Anne Schuchat’s comments, released Friday as part of a congressional select committee review of the U.S.’s coronavirus response, confirms reporting that CDC officials saw little public health rationale for Title 42, which allows for swift expulsion at the border and denies migrants the chance to seek asylum.
The Biden administration has retained the policy and continues to describe Title 42 as a public health measure.
Schuchat, a longtime public health official who also served a few months into the Biden administration, said “no” the order was not necessary to prevent the spread of coronavirus in the U.S. at the time.

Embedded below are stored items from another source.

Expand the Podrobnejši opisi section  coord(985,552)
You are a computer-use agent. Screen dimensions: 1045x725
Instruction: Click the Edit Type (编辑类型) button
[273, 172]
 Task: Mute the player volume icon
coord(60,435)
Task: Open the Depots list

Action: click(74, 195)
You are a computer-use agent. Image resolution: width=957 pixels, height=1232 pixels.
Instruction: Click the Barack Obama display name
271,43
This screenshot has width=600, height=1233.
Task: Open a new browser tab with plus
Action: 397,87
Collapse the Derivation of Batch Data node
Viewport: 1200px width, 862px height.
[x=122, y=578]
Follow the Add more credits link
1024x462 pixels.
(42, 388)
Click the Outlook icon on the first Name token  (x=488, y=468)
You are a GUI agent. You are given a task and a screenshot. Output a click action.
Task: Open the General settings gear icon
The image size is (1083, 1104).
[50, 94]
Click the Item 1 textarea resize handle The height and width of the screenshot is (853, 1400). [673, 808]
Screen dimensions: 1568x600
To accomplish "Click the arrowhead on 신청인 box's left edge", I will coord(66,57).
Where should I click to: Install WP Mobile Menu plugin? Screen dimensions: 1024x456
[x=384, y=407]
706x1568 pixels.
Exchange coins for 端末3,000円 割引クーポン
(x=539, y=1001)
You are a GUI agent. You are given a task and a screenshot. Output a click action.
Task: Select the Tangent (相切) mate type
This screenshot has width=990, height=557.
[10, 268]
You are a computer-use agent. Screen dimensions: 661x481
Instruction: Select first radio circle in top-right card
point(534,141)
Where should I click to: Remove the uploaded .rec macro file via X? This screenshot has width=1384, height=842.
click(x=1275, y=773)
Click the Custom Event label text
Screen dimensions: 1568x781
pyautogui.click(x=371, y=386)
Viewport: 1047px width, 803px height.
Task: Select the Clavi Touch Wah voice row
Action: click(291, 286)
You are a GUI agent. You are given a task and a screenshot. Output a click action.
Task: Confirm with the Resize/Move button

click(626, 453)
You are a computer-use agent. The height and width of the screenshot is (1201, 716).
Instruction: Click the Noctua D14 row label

“The bulk of the evidence at that time did not support this policy proposal,” she said, adding that the goal is to pursue “the least restrictive means possible to protect public health.”
“At that time, there was a lot more disease in the U.S. than south of the border,” she said, adding at another point, “The focus on reducing spread on our side of the border was critically needed.”
Reporting from The Associated Press found that it was former Vice President Mike Pence who pressured then-CDC director Robert Redfield to sign the order.
Schuchat was also asked about the refusal of Martin Cetron, the agency’s head of the Division of Migration and Quarantine, to sign the Title 42 order.
“His view was that the facts on the ground didn’t call for this from a public health reason, and that the decision wasn’t being made based on criteria for quarantine. It may have been initiated for other purposes,” she said. “So I don’t think he was comfortable using his authority to do that because it didn’t meet his careful review of what the criteria are.”
The Biden administration is facing litigation over Title 42 and has refused to lift the measure even as it has otherwise opened the U.S. border with Mexico to vaccinated travelers.
The Biden team has now expelled far more migrants under the act than Trump ever did, prompting cries from immigration advocates that the policy illegally blocks those with a legal right to seek asylum in the U.S.
Department of Homeland Security Secretary Alejandro Mayorkas has consistently called Title 42 a public health measure, telling lawmakers in May it will be revoked “when there is no longer a public health imperative basis.”
“We are doing this out of a public health need. It is not an immigration policy. It is not an immigration policy that we would embrace,” he said at a White House briefing in September.